For NCAA 09, EA has taken an increased interest in coaching. Every team has been given a particular play style (of the three, up tempo, balanced, and half-court), which corresponds to their team strengths and weaknesses. Half-court teams for instance are constantly looking for short range shots and high percentage scoring, while up-tempo teams are more aggressive and look for fast-break opportunities. Gamers receive attribute boosts to their players for following their team’s tempo strategy, including one of three pregame coaching options selected before games and at the half. A tempo meter (which will take you a moment to decipher if you don’t watch the tutorial videos) sits above the score display and flashes on at various times during the game. Supposedly, this gives you a boost, but I found that I won games just as easily following these as well as ignoring them, though CPU teammates will respond differently if you coach them to box out on all offensive boards during pregame, for instance. For the most part, teams are faithful to their tempo styles, and winning comes down to doing what you can to best control the overall speed of the game.

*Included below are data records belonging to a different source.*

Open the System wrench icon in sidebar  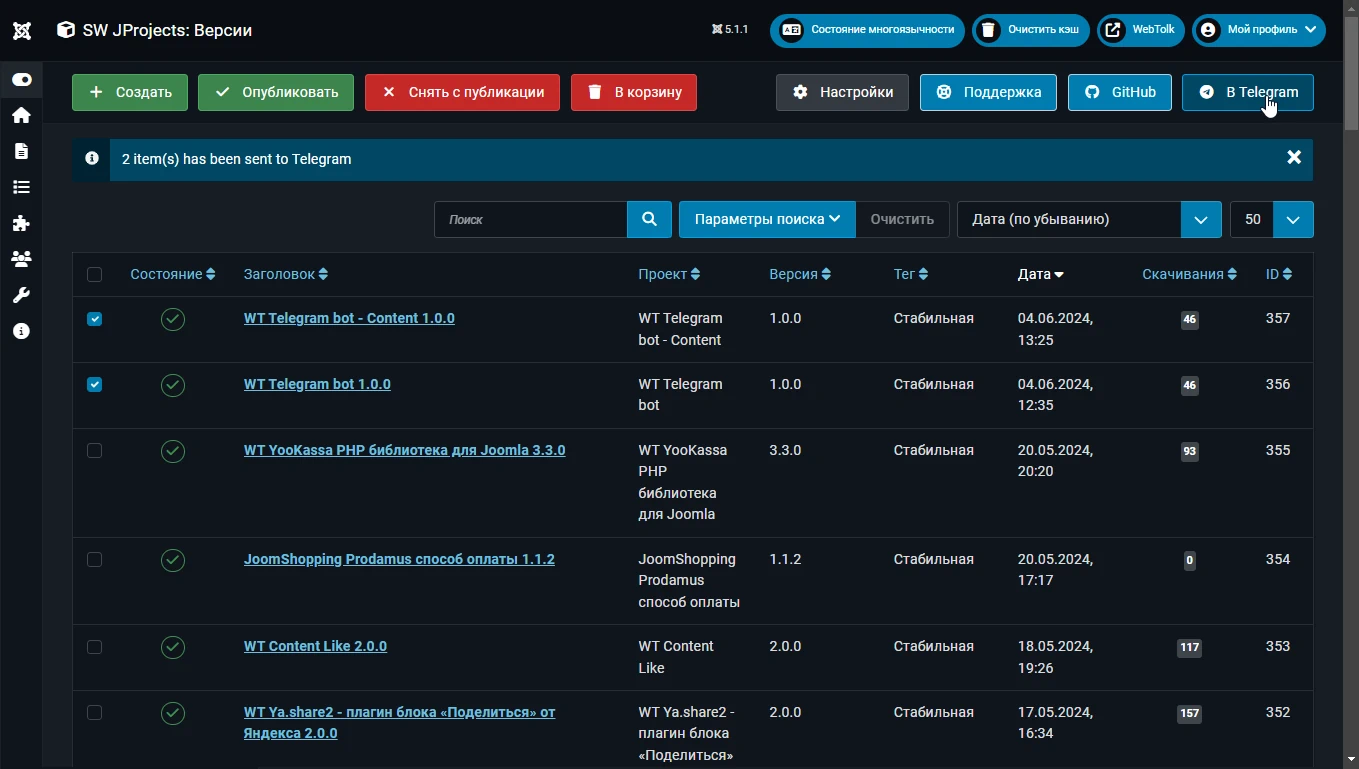pos(21,295)
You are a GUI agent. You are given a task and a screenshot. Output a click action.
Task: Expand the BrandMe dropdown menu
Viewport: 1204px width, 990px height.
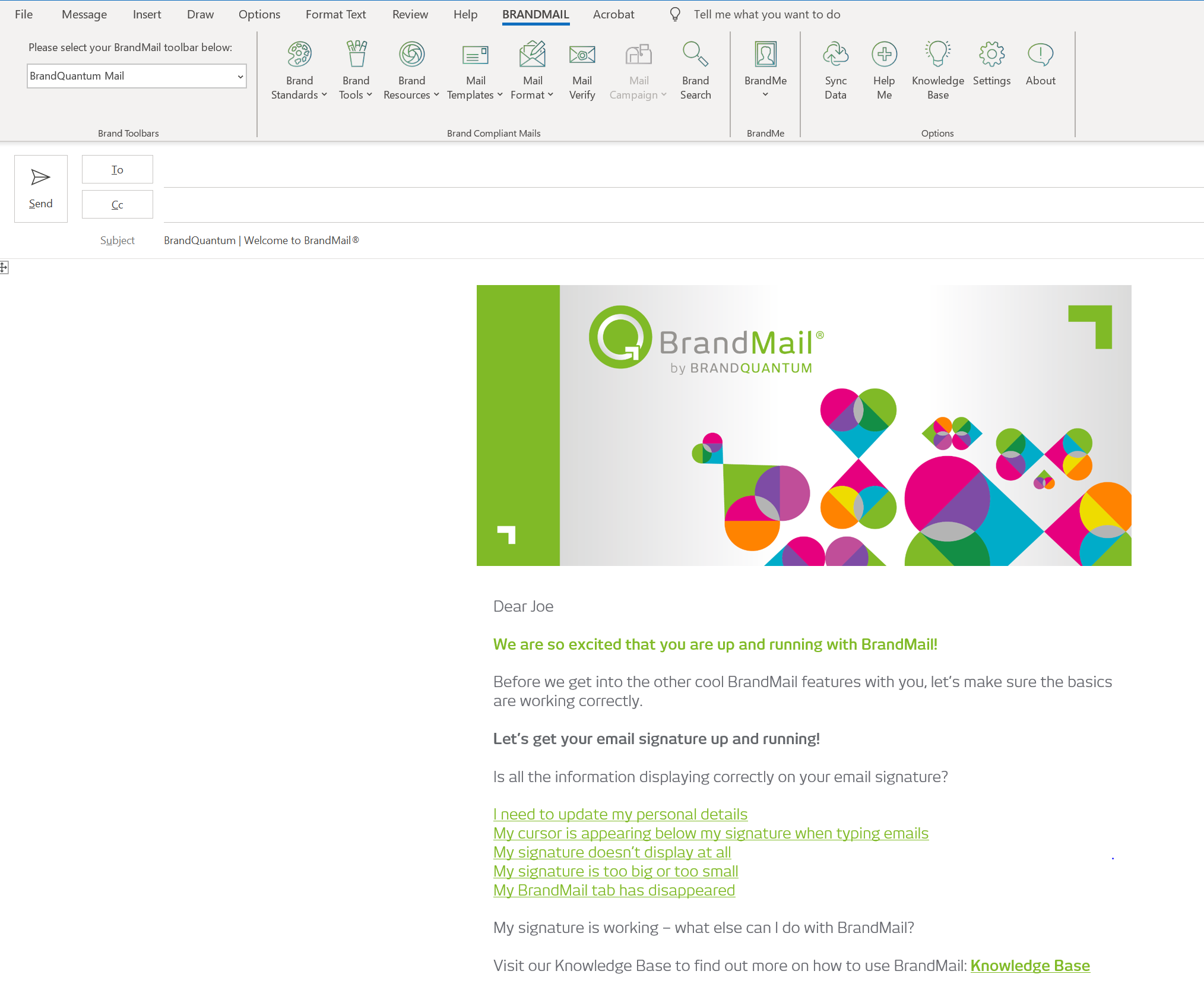point(765,94)
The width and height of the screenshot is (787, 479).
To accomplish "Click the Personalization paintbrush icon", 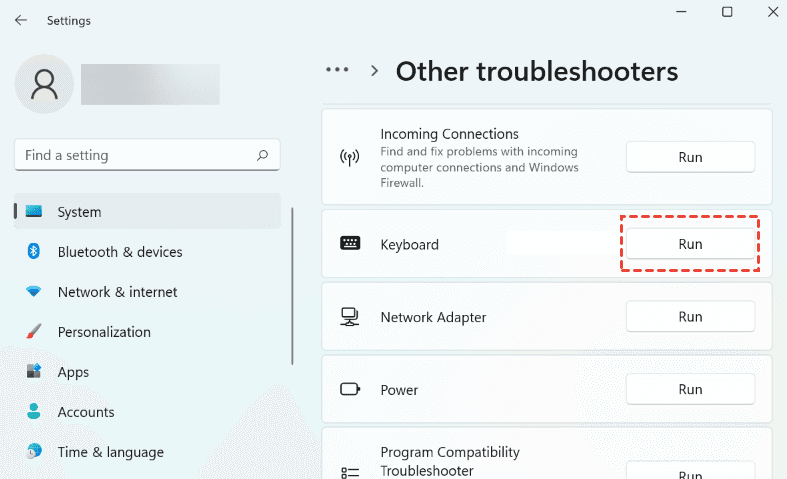I will 34,332.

Controls are responsive, tight, and familiar to anyone who has played earlier NCAA or NBA Live games by EA. For newcomers there is a learning curve, but it’s not terribly steep. This may still hamper their abilities to win considering most games will come down to who can manage the offensive and defensive schemes better.
Online play is restricted in terms of new and interesting modes, one of which (Rival Challenge) amounts to little more than a glorified waiting game, as you search your connection for opponents. Disappointingly, there is only two-player online play (though local play is inexplicably four). EA has apparently not gone out of its way to provide players a real reason to go online.
Though NCAA 09 is probably the first significant NCAA basketball title for next-gen systems, gamers may be just as well served to pick up Live 09 or any other similar title. As it stands, outside of its presentation, there isn’t much to write home about. For the newly enrolled, it’s a solid entry in a familiar and seldom changing formula, for veterans, you may as well skip this class.
RATING OUT OF 5 RATING DESCRIPTION 4.5 Graphics
High-def short shorts on unidentifiable college all stars… sweet. 4.0 Control
Tight, but there is a learning curve. 3.5 Music / Sound FX / Voice Acting
Dicky V is awesome as always, but the music is unnoticeable. Sound FX are insignificant. 3.0 Play Value
The faithful will buy it, everyone else will stick with Live. There’s just not much here besides new rosters and a new game mechanic. 3.5 Overall Rating – Good
Not an average. See Rating legend above for a final score breakdown.